A Zurich, ce 3 mars, le peuple zurichois s’est prononcé sur une initiative des jeunes de l’UDC demandant que toute manifestation se déroulant sur le domaine public soit soumise à autorisation (actuellement seulement dès 100 participants prévus) et que les frais d’intervention et de sécurité soient à la charge des organisateurs ou des participants. Les initiants faisaient valoir qu’il y a presque une manifestation par jour en ville de Zurich, dont un tiers non autorisées, avec des interruptions des transports publics pratiquement tous les samedis, et que celles d’Extinction Rebellion, en 2021, avaient entraîné une intervention des forces de l’ordre coûtant 680’000 francs. Amnesty Suisse et d’autres organisations de défense des droits de l’homme, ainsi que les partis de centre-gauche, s’y opposaient, au nom des libertés d’expression et de réunion toujours plus menacées à leur avis.

L’initiative a été rejetée, mais un contreprojet a été nettement approuvé; il prévoit l’autorisation dans tous les cas et que les interventions extraordinaires de la police soient facturées aux personnes qui commettent des actes de vandalisme pendant la manifestation. Il vaut la peine d’examiner la question, car des règles analogues sur la facturation des frais existent à Berne et à Lucerne, et une initiative semblable à celles des jeunes UDC est en cours de signature à Bâle-Ville.

* _Entrées de données enregistrées_
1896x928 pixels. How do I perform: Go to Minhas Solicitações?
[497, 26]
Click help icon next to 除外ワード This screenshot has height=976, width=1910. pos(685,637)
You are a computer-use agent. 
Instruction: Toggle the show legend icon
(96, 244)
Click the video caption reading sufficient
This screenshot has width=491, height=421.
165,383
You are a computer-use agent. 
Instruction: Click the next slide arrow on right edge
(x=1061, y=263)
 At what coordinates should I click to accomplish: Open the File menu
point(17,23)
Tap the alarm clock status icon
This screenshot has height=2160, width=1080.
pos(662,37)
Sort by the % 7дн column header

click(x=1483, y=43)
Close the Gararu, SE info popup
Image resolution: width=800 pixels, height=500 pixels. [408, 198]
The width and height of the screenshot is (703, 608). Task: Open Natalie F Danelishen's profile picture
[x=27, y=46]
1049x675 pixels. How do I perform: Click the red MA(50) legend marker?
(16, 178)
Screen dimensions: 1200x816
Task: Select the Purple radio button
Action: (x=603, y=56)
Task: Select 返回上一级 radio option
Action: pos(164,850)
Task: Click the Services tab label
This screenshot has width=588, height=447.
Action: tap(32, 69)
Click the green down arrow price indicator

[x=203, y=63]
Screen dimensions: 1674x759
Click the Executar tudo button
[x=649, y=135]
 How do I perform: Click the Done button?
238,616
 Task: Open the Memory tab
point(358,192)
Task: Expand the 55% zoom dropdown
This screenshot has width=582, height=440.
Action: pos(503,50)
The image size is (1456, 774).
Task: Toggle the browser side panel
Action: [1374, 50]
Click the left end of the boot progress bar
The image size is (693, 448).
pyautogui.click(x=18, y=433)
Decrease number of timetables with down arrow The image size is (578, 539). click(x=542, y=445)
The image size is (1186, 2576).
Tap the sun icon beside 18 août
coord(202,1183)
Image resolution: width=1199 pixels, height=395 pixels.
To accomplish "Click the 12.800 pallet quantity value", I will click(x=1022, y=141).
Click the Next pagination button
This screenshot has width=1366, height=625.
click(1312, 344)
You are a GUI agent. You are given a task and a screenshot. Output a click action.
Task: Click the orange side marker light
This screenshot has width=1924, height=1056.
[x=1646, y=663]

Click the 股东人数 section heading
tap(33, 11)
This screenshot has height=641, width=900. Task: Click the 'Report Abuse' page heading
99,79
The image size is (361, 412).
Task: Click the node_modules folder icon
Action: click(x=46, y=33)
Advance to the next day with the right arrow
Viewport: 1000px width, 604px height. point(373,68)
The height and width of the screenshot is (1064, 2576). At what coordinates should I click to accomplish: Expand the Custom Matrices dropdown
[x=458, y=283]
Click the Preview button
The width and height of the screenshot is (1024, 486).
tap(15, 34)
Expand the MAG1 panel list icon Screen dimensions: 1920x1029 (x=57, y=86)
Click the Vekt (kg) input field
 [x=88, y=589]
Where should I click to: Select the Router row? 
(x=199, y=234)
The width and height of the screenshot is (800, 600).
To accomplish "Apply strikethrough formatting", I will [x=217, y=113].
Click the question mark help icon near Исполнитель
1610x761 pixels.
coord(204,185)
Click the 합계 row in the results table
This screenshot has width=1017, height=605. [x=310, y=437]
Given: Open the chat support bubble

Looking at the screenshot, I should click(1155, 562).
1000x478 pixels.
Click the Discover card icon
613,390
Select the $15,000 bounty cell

* _CONSIGNES DE TRAVAIL_
A: Recopiez le passage du texte sur la votation zurichoise qui commence aux mots "L’initiative a été" et se termine après "signature à Bâle-Ville.", en renommant "Lucerne" en "Genève".
B: D'après le texte sur la votation zurichoise, pourquoi vaut-il la peine d'examiner la question ? Répondez en une à trois phrases.
C: Poursuivez le texte sur la votation zurichoise à partir de sa dernière phrase.

* _RÉPONSES RÉDIGÉES_
A:
L’initiative a été rejetée, mais un contreprojet a été nettement approuvé; il prévoit l’autorisation dans tous les cas et que les interventions extraordinaires de la police soient facturées aux personnes qui commettent des actes de vandalisme pendant la manifestation. Il vaut la peine d’examiner la question, car des règles analogues sur la facturation des frais existent à Berne et à Genève, et une initiative semblable à celles des jeunes UDC est en cours de signature à Bâle-Ville.

B: Il vaut la peine d'examiner la question, car des règles analogues sur la facturation des frais existent à Berne et à Lucerne. De plus, une initiative semblable à celle des jeunes UDC est en cours de signature à Bâle-Ville.

C:
La liberté de manifestation n’est mentionnée ni dans la Déclaration universelle des droits de l’homme de l’ONU, ni dans la Convention européenne des droits de l’homme, ni dans la Constitution fédérale helvétique. Mais des auteurs disent qu’elle découle des libertés d’expression et de réunion conjuguées; le Tribunal fédéral semble le penser aussi; la Constitution vaudoise, elle, la mentionne expressément en relation avec la liberté de réunion, tout en réservant un régime d’autorisation en cas d’usage du domaine public. Certains s’étaient opposés à cette reconnaissance lors de la révision totale de 2003.

Il nous paraît abusif de concevoir la liberté de manifestation comme corollaire des libertés d’expression et de réunion. Il y a cent manières d’exprimer son opinion ou sa croyance, oralement, en conférence, dans la presse, par affichage, par le livre, sur les réseaux sociaux, autres que l’organisation de cortèges. Les réunions se tiennent normalement dans des salles. L’occupation de l’espace public est d’une tout autre nature.

Les manifestants de rue cherchent la visibilité. On peut le comprendre lorsqu’ils mobilisent le grand nombre. Mais combien de manif’s médiocres qui se trouvent relayées par une presse complaisante, prête à dépêcher un rédacteur et un photographe pour donner écho à quelques dizaines de revendicateurs! Les manifestants de rue visent aussi à interpeller la population en bloquant la circulation. Et ça, c’est inadmissible. Monsieur et Madame Tout-le-monde, qui vaque à ses affaires, se rend à une consultation médicale, va trouver sa vieille maman en EMS, se dirige vers le théâtre ou la salle de concert, a plus le droit de parcourir l’espace public que les manifestants de le monopoliser – parce que c’est l’espace public. Cette manière de quelques-uns d’en réclamer l’usage privilégié, en prenant en otage l’ensemble des autres citoyens, est scandaleuse.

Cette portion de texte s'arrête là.